### Excerpted passage
* begin *
In the same way that Mike Bartlett’s My Child saw the Downstairs theatre transformed into an oversized tube carriage, designer Jo Newberry has transformed the Upstairs theatre into the bedroom of a B&B for Scarborough, turning an already intimate venue into a space where the audience is on top of the actors, sharing their room and complicit in their illicit affair. It is a set design that complements Mays’s view of quality theatre: “Good pieces of drama are always those things that you have a fly on the wall feeling about, and certainly this has that voyeuristic view. It’s just two people away for a weekend in a Scarborough B&B. You see them break up and make love. I just imagine it to be incredibly powerful in that space up there at the Royal Court; very intimate.”

Mays, I should confirm, does not portray any signs of psychotic tendencies. There is nothing thrown around while we talk, no random acts of violence, not even a raised voice. I wouldn’t even describe him as eccentric. He is a normal guy, born and raised in Essex. He is also very confident and chats away over a cup of coffee as though we have known each other for years.

"The Daily Mail called it ‘depraved snuff theatre’. They used it to sell the play"

His confidence has been a distinct advantage for this project. Where before he has been among the younger, less experienced members of a cast, in this case he is very much the elder actor, performing alongside 16-year-old Rebecca Ryan, known best for her role as Debbie in Shameless. His outgoing nature has helped to build an understanding with the young actress, but in a play about inappropriate relationships there are undoubtedly bridges to cross for a 28-year-old actor working with a teenage co-star. “On the one hand we’ve got to play the characters,” he says, cautiously, “but on the other hand I’ve got to be incredibly aware of her age and the sensibilities towards that. I’ve got to take her slowly through it and sort of protect her, in a way, but she’s just a brilliant young actress.” I get the feeling that as the relationship develops – this is only their third day of rehearsals – Mays will assume a big brotherly role; he has that air of cool, casual caring about him.
* end *
### Material provided
* begin *
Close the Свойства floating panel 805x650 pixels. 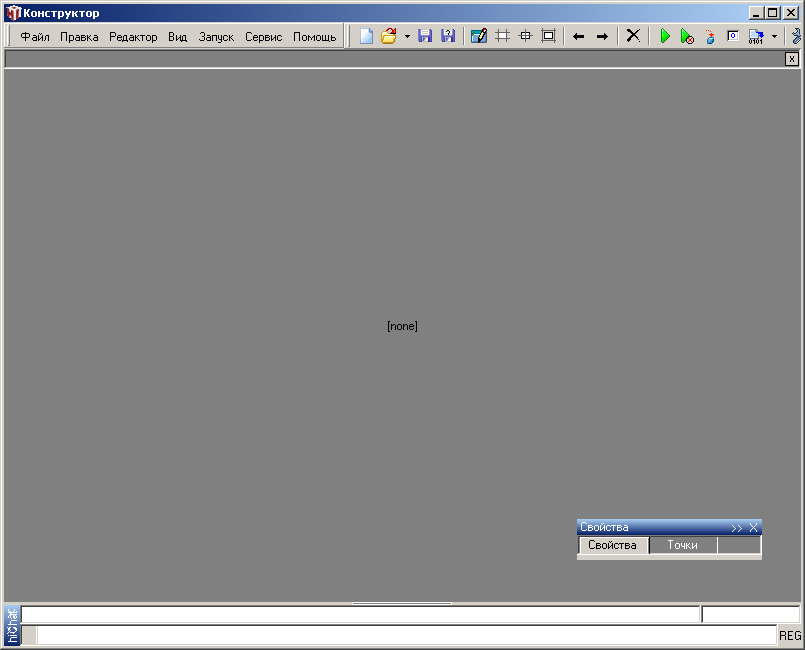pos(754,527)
* end *
* begin *
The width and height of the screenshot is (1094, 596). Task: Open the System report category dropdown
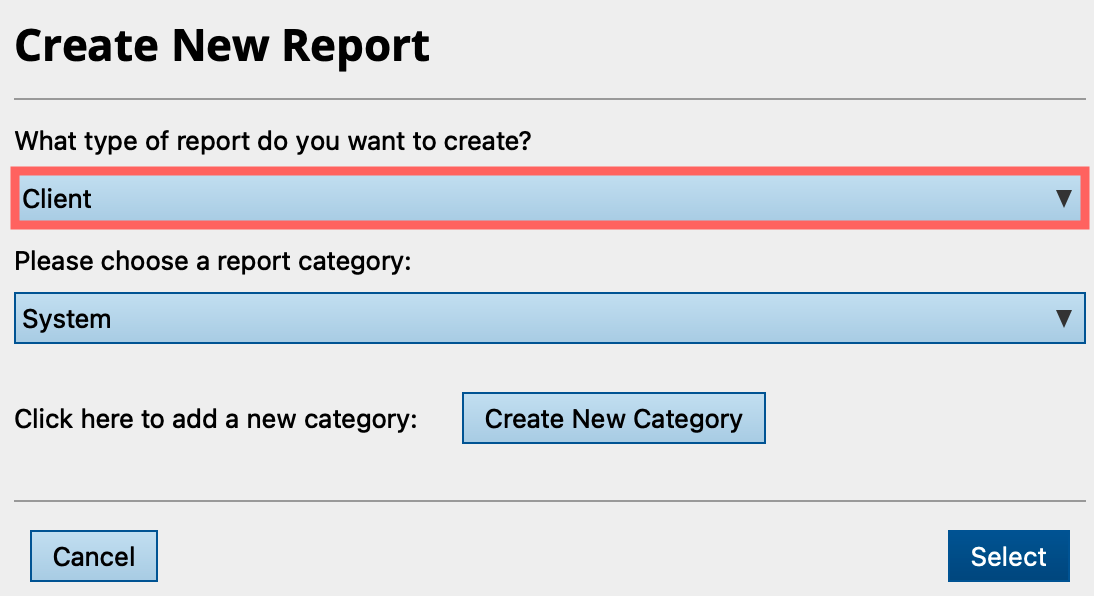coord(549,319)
* end *
### Brief A
Translate this sentence from the interview excerpt into Spanish: "I wouldn’t even describe him as eccentric."
### Brief B
According to the interview excerpt, who designed the set that turns the Upstairs theatre into a B&B bedroom?
### Brief C
Continue the interview excerpt from its last sentence.

### Reply A
Ni siquiera lo describiría como excéntrico.

### Reply B
Jo Newberry designed it.

### Reply C
Mays, though he undoubtedly enjoys his work, takes it very seriously and isn’t ashamed to admit it. He jokes about the fact that he had two roles written for him in plays staged during the Royal Court’s 50th anniversary season – “they were calling it the Danny Mays season” – but is aware of just how important his relationship with the theatre has been.

It was when he was starring in Vassily Sigarev’s Ladybird at the Royal Court in 2004 that Simon Stephens was so taken by his performance that he approached Mays in the bar after the show and told him he wanted to write a part for him. The pair shared ideas and the result was Motortown. “I can remember reading it,” Mays reminisces. “I was just totally overwhelmed. It was the most amazing thing I’d ever read. Emotionally it just knocked me for six. My gut reaction to it was amazing. I was so overwhelmed, I thought ‘Am I going to be able to do that? Am I going to be able to take this play on my shoulders and run with it and lead a company?’ That lasted for about a minute and I was like ‘Bring it on!’”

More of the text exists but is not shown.